The guia is fundamentally intact but typically somewhat damaged, once folded
and now riddled with small holes in one quadrant that bear witness to its
age, but with all important details still readable, including the ingot
number N 114, date, fineness, weight and foundry. Like the other known
guias, this one shows the quantity of gold brought to the smelting house (“1
Onca e 4 Oitavas” = 1 ounce and 4 eighths) and the percentage taken by the
government, known as the vintena (5%) in the amount of 43-1/5 grão (grains).
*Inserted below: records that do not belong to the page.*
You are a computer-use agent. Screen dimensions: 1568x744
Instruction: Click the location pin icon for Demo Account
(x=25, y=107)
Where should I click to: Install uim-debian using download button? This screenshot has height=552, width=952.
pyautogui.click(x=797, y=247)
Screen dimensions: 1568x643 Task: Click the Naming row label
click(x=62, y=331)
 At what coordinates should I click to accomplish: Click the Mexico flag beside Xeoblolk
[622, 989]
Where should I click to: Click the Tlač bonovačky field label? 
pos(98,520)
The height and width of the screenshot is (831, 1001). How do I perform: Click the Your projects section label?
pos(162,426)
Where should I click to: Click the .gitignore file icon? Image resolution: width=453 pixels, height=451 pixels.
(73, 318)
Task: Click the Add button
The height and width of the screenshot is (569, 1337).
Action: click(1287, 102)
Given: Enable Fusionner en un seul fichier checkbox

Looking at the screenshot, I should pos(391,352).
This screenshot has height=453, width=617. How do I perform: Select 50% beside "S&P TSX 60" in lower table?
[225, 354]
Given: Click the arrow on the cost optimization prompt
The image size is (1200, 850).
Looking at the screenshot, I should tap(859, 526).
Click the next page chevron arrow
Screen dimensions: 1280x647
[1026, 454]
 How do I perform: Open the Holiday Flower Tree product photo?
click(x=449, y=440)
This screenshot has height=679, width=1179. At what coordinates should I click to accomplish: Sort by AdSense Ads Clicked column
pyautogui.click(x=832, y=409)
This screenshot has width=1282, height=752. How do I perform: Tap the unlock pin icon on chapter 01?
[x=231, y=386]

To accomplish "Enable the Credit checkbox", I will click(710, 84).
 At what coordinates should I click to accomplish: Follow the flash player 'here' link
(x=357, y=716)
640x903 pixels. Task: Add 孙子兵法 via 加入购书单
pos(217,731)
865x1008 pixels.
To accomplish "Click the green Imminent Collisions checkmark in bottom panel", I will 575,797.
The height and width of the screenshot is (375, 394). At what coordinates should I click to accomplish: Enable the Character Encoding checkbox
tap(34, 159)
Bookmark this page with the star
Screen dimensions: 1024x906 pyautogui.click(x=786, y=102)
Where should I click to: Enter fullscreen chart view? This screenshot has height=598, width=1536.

The owner is listed as “Joze Per(a) de Mag (es.) do P(e) Joao Sim (oes) de
Sz(a). e Socied(e).” The document was originally issued for the foundry of
Villa Rica (within the same province of Minas Gerais) and modified for the
new foundry by crossing out “Rica” (in two places) and overwriting with “do
Ppe” for Villa do Principe, which was later re-named Serro Frio. The
official signatures at the bottom are “Esq. Nepomuceno” and “Dr. Simões.” As
previously mentioned, the guia was pre-printed in 1755, but the date on the
document was hand-corrected to 1832. One other interesting modification is
the change from the printed word “Real” (royal) to “Nacional” (national),
reflecting the change to a parliamentary monarchy in 1831. Handwritten on
the back, in the upper-right corner, is the circulating value of the ingot
as “17$380,” meaning 17,380 réis, a sizable sum in its time.
Provenance:
The first appearance of this ingot on the numismatic market was as #3709 in
the 1906 catalog of the Estate of Joaquim Gomes de Souza Braga. The next
appearance, in 1936, was in a sales price list from Santos Leitão e Cia of
Rio Janeiro (item #79). In 1941 the bar was catalogued by Kurt Prober in his
monograph Ouro em Pó e em Barras Meio Circulante no Brasil 1754-1833 (listed
with its guia and plated as #423 in the 1990 edition), and in fact Prober
himself acquired the ingot from Jael de Oliveira Lima in 1947—but without
its guia. Oliveira found the guia in 1948 and sold it separately to Prober,
who had already sold the ingot without its guia to a Dr. C.H Townsend.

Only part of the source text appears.